Rafael Fernandes, an assistant professor in the School of Physics and Astronomy, University of Minnesota, is investigating phenomena that could potentially shed new light in the quest for these exotic materials.
Most metals become superconductors when cooled down. “Superconductors currently have all manner of uses,” Fernandes says. “These uses include everything from MRI scanners to magnetic levitating trains, but their applications are limited.” That’s because ordinary superconductors work only at very low temperatures, usually below -389 F.
About 30 years ago, scientists discovered the first family of so-called “high-temperature” superconductors, which work at temperatures above that of liquid nitrogen (-320 F), a widely used refrigerant. Despite their optimistic name, however, the highest temperature in which these materials operate is about -210 F, which might be considered higher than room temperature on the dark side of the moon, where it’s -243 F, but not on Earth.
Elucidating what makes these materials display “high-temperature” superconductivity remains a challenge, which may hold the key to designing new, higher-temperature superconductors. Fernandes and his research associates are investigating a ubiquitous feature of these systems: the intertwining of superconductivity and another electronic phenomenon, antiferromagnetism. The latter arises because electrons behave as microscopic magnets due to an intrinsic property called “spin.” Antiferromagnetism refers to certain patterns of alignment of these microscopic magnets that are commonly observed in high-temperature superconductors, suggesting an intimate relationship between the two phenomena.

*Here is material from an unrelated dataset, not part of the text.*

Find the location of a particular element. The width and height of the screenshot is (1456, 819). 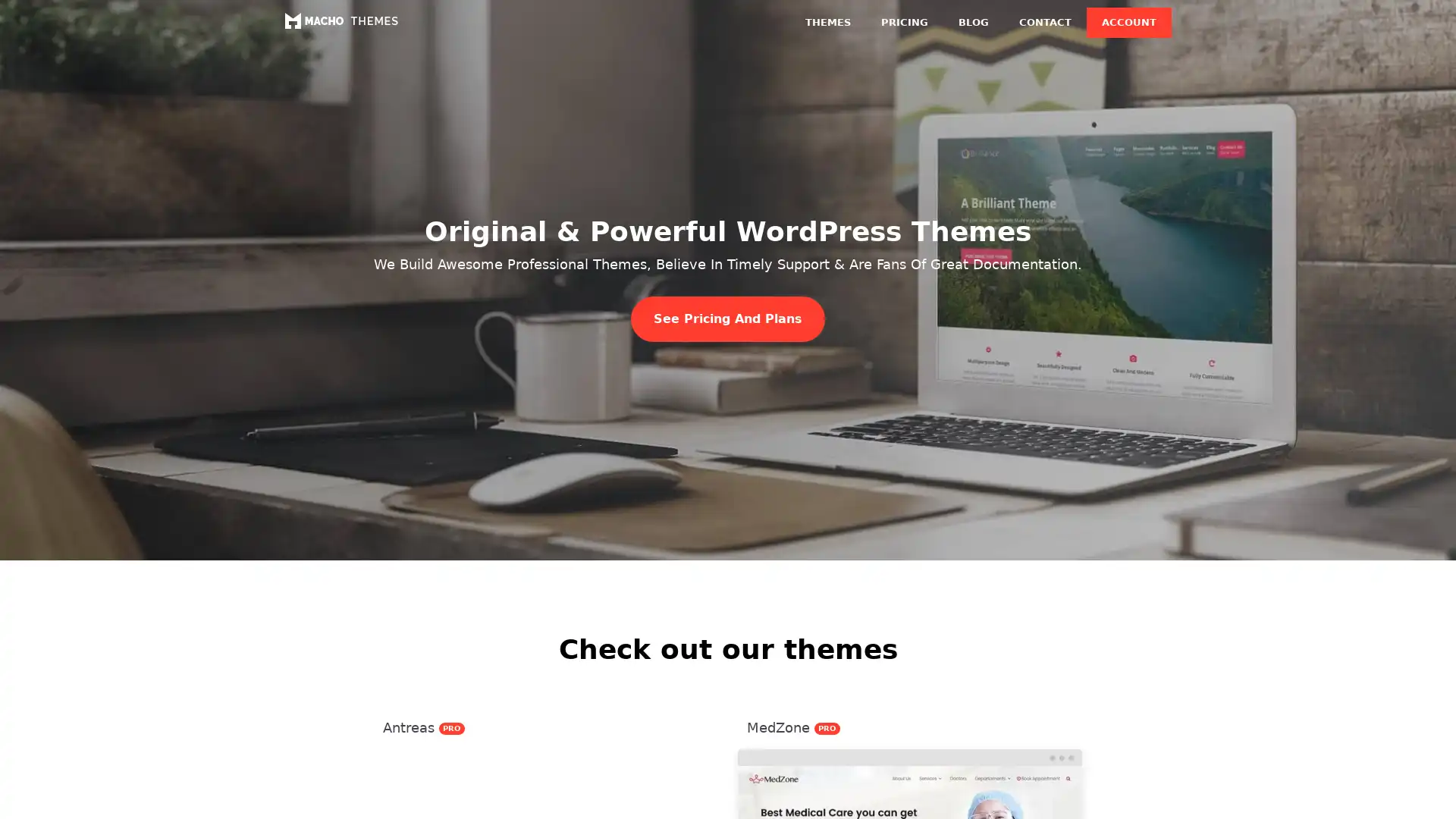

See Pricing And Plans is located at coordinates (728, 318).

Specifically, Fernandes and his collaborators will explore these phenomena in the copper- and iron-based high-temperature superconductors using advanced computer simulations that employ the so-called Quantum Monte Carlo method. They will also attempt to establish, through modeling, how these states are affected by the strength of the microscopic interactions between the electrons.
“Completion of this work will shed new light on the rich interplay between magnetism and superconductivity,” Fernandes predicts. By advancing our understanding of these two phenomena, the ultimate goal is to provide invaluable insight to guide the discovery of new, exotic and useful materials, such as true room-temperature superconductors.
For the education component of the Cottrell Scholar Award, Fernandes will implement active learning in upper-division undergraduate physics classes. “The goals are to foster the development of skills appealing to students interested in non-academic science and math careers and to enhance the students’ performance and interest,” he said.